Your instructions:
Switch "thumbnail" to "image" in the entries, starting at the first entry and ending at the line that contains "click(x=126, y=31)", and reproduce only those lines with everything else unchanged.

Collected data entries
****
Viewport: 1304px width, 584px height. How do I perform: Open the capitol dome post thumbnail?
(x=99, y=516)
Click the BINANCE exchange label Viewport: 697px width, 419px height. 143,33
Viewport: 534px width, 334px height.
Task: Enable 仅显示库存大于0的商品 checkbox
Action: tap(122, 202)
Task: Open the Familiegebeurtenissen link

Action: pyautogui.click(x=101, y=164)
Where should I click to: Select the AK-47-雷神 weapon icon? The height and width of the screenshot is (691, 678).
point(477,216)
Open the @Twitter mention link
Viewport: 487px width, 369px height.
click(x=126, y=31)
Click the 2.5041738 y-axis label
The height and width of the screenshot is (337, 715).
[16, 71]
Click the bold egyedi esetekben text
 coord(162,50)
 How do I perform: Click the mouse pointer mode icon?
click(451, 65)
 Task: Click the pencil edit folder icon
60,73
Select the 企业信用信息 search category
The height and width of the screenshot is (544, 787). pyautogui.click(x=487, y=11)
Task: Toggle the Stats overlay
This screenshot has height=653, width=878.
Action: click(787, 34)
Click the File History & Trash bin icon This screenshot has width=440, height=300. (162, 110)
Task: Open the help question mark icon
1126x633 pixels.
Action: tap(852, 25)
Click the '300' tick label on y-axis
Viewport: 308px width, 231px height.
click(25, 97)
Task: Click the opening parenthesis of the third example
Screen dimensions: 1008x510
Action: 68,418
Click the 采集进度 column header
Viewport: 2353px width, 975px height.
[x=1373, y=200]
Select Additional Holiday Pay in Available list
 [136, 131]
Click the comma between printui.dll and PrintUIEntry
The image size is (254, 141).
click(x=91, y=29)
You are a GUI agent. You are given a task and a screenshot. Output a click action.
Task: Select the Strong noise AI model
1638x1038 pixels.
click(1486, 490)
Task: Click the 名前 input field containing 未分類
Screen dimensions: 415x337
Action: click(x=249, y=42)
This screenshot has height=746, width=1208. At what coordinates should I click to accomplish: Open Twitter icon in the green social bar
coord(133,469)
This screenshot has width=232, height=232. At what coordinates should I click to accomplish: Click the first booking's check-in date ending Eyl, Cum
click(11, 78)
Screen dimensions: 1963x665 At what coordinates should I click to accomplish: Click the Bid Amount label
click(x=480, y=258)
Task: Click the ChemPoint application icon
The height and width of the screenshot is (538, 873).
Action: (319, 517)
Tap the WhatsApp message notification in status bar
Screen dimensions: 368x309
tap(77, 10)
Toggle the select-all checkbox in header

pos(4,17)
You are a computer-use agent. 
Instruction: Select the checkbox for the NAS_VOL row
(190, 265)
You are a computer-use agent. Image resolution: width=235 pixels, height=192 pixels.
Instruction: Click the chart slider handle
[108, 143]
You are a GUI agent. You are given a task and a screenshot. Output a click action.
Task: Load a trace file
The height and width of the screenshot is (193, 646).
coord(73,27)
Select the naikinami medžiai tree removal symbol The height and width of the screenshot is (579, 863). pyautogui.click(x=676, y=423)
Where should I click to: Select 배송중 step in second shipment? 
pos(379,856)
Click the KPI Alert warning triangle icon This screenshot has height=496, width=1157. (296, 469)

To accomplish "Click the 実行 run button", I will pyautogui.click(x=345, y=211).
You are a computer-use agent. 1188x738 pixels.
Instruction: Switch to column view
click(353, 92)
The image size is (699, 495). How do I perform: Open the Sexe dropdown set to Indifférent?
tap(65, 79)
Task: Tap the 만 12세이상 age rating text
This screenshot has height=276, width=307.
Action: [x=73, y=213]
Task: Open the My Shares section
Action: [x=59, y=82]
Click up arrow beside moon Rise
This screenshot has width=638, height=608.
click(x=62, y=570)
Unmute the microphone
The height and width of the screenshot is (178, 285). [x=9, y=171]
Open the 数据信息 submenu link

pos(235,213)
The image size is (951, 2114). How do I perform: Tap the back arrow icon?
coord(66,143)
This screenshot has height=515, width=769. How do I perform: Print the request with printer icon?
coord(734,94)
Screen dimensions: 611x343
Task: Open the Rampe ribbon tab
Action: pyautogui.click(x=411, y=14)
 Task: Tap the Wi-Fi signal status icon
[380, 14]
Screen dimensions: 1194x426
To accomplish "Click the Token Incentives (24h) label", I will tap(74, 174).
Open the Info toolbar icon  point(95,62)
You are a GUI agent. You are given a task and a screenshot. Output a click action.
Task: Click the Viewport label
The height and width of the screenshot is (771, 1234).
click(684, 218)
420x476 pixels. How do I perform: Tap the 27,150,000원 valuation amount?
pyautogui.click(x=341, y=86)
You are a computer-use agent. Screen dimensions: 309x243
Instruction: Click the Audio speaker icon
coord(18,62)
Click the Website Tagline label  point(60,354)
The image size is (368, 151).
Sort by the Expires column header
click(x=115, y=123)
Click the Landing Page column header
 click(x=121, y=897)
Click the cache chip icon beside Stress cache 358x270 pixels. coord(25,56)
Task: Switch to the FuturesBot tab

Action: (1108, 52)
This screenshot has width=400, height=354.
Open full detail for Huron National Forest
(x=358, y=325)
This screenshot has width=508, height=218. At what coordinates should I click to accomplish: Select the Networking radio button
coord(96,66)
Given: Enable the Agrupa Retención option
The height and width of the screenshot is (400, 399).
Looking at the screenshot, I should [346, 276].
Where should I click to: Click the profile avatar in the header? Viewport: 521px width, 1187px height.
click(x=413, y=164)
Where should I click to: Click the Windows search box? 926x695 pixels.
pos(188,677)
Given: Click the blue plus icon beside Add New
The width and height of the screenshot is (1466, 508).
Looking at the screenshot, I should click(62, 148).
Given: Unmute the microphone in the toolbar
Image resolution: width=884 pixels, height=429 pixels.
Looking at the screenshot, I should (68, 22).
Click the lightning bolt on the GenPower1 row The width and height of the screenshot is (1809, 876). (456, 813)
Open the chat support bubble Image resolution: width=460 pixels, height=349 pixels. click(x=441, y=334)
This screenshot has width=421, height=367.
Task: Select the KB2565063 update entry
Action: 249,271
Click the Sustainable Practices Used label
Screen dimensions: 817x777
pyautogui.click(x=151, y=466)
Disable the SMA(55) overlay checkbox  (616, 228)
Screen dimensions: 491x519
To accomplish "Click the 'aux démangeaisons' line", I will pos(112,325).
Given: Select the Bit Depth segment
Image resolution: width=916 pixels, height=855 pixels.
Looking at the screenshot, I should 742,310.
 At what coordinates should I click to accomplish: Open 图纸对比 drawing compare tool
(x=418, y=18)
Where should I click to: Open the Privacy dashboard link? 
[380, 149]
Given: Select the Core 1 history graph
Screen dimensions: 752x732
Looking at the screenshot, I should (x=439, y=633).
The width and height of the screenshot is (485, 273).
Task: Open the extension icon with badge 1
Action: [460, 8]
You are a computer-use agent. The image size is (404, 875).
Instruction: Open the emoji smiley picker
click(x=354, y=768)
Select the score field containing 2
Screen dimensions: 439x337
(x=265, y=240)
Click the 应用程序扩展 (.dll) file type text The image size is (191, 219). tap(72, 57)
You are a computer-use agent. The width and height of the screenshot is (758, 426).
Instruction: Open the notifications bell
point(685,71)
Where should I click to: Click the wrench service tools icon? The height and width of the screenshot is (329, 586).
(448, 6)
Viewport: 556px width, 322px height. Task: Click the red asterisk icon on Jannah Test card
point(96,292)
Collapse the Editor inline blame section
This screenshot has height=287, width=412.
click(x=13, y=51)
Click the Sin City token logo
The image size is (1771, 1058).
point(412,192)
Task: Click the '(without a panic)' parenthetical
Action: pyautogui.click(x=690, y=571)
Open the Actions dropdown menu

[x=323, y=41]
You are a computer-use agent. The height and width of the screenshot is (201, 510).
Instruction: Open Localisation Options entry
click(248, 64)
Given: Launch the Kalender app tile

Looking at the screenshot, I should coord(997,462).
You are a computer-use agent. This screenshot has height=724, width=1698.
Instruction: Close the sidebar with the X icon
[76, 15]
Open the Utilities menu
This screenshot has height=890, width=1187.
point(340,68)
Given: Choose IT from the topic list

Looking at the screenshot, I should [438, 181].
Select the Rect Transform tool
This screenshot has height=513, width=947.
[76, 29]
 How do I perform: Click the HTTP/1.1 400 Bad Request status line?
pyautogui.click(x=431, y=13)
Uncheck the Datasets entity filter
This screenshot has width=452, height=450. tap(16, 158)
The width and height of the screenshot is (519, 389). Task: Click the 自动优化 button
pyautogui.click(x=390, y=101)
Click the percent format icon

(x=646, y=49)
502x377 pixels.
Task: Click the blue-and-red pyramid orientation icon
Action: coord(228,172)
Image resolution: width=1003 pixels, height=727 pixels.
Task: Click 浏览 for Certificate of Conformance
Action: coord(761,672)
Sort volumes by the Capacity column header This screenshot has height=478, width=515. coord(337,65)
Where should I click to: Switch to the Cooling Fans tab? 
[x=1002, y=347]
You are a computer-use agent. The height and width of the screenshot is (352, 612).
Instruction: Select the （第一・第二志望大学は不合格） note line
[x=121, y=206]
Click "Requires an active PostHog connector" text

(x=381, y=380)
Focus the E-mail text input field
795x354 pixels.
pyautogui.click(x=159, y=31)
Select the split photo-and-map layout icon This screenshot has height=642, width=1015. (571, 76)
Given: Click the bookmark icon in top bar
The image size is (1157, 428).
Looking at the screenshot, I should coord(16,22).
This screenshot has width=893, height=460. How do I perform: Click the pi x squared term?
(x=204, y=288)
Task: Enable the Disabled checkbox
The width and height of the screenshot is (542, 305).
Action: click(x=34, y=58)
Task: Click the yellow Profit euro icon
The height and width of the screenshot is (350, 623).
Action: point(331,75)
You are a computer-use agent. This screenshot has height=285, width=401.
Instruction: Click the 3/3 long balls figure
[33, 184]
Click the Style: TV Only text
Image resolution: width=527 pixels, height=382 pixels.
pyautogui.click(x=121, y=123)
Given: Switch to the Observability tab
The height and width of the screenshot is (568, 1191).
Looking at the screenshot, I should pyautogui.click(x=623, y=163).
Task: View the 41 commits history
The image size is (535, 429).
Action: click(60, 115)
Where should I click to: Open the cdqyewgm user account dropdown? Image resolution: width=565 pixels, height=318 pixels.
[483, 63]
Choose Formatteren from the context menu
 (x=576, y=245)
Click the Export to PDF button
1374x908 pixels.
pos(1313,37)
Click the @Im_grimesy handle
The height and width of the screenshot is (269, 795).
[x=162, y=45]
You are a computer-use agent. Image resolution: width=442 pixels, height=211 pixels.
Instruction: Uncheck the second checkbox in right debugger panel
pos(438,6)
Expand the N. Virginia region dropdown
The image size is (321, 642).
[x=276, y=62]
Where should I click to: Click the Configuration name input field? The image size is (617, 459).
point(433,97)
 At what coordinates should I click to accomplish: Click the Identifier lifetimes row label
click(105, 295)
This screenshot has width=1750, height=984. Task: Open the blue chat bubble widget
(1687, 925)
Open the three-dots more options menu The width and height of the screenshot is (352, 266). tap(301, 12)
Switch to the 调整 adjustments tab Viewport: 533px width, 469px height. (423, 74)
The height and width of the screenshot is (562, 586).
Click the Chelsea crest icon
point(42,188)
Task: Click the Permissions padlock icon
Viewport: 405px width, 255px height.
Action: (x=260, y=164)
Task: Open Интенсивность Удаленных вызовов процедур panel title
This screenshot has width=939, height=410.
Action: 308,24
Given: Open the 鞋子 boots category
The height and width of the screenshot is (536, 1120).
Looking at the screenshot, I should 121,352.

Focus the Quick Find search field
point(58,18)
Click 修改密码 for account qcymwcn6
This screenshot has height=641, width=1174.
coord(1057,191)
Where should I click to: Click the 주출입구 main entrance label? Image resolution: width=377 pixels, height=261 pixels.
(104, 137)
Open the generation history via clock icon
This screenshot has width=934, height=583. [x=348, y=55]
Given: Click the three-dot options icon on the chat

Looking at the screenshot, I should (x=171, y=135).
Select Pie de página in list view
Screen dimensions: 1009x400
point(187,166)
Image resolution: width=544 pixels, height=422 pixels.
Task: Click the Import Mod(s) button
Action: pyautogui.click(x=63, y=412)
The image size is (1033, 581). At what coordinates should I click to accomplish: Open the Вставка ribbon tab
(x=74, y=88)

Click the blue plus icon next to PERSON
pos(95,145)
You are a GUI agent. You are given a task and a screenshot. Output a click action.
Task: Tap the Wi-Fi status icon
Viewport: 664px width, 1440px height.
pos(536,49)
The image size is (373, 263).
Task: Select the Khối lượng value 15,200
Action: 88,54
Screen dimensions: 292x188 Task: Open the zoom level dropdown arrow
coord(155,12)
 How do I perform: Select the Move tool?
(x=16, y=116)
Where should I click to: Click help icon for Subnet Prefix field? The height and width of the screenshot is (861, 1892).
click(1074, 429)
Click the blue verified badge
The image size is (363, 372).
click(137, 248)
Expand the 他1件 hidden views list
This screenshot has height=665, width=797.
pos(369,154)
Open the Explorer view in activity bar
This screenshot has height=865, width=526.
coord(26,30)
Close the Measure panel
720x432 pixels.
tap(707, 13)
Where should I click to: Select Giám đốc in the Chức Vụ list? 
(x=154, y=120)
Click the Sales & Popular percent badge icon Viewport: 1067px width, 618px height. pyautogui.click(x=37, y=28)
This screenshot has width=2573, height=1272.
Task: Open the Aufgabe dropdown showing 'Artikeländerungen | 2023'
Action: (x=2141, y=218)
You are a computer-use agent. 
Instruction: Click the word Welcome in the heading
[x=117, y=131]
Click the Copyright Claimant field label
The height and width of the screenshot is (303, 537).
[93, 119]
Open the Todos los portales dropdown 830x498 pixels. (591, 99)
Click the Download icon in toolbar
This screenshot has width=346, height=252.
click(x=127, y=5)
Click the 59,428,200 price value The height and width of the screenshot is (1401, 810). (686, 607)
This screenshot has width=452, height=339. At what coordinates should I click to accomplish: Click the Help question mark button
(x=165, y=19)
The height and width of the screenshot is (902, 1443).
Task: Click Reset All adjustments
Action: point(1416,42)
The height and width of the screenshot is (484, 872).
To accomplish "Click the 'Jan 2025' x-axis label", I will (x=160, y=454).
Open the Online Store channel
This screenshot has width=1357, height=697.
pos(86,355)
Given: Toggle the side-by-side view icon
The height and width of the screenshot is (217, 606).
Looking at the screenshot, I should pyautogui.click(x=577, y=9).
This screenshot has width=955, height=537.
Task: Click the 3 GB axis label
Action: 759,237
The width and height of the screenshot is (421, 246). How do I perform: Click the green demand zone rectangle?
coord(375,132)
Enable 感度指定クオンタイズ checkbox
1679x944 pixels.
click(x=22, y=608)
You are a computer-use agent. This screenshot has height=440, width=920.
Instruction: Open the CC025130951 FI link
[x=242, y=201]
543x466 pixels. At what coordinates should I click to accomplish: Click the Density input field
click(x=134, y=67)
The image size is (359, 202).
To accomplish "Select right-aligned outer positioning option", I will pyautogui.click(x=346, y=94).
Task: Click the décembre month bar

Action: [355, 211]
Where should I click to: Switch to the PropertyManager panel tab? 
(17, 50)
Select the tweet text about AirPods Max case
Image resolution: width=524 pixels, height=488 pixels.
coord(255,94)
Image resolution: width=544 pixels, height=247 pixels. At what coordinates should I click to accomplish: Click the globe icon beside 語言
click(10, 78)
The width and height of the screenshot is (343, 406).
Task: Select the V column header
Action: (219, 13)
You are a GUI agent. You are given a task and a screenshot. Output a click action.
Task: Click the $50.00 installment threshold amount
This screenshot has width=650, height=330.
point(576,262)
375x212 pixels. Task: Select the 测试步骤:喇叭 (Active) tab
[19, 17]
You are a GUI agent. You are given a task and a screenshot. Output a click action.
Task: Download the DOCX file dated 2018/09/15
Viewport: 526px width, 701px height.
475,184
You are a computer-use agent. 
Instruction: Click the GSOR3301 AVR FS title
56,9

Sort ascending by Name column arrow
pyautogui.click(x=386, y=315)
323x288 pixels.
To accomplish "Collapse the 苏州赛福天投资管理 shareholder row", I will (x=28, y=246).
****
Completed exercise:
Viewport: 1304px width, 584px height. How do I perform: Open the capitol dome post image?
(x=99, y=516)
Click the BINANCE exchange label Viewport: 697px width, 419px height. 143,33
Viewport: 534px width, 334px height.
Task: Enable 仅显示库存大于0的商品 checkbox
Action: tap(122, 202)
Task: Open the Familiegebeurtenissen link

Action: pyautogui.click(x=101, y=164)
Where should I click to: Select the AK-47-雷神 weapon icon? The height and width of the screenshot is (691, 678).
point(477,216)
Open the @Twitter mention link
Viewport: 487px width, 369px height.
click(x=126, y=31)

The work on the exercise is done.